Pak Luhut Pandjaitan let me build my own team at the Office of the President. And I am biased. I believe in young people. So that was how I chose my team. And because I was a lecturer at the university. But Pak Kuntoro inspired me, because when he called me away from the UK, to come and work for the government he said, “I can’t match your salary as a lecturer in the UK, but I want to give you a chance to help this country, to make this country better.” Those are the same words I used when I recruited my team at the Office of the President.
The little things matter. For example, on my team now, at Bappenas, we celebrate everyone’s birthday. I make the effort, I get a cake or nasi tumpeng. A lot of people will think this doesn’t matter. But it matters to me. It matters to people.
The small things can glue the team together.
Righteous Mind, by Jonathan Haidt, if I could recommend any book to Pak Jokowi, if I had a minute with the President, I would ask him to read that book.
A policymaker doesn’t have time to digest a research report just to get the policy implications. Good policy brief is two pages, four pages, a clear analysis and problem statement derived from good research.
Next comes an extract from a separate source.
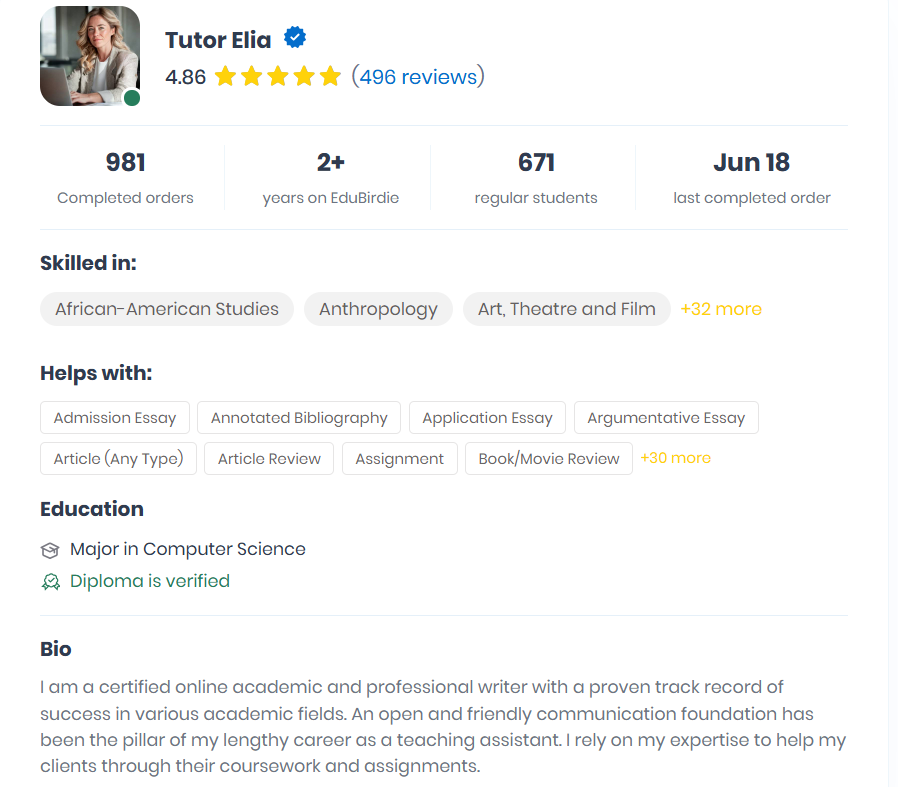Click the Diploma is verified text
Any good research answers three questions. First, ontology: What is state of the art? What is the knowledge about the essence of something you want to research? Second, epistemology: Why did things manifest into what they are now and how? And finally, axiology: the implications, the so-what part […] Implication to knowledge, implication to practice and policy implications. When you do research, your job is to get published […] to get people to understand. But when you work for advocacy, your research must help you improve policy.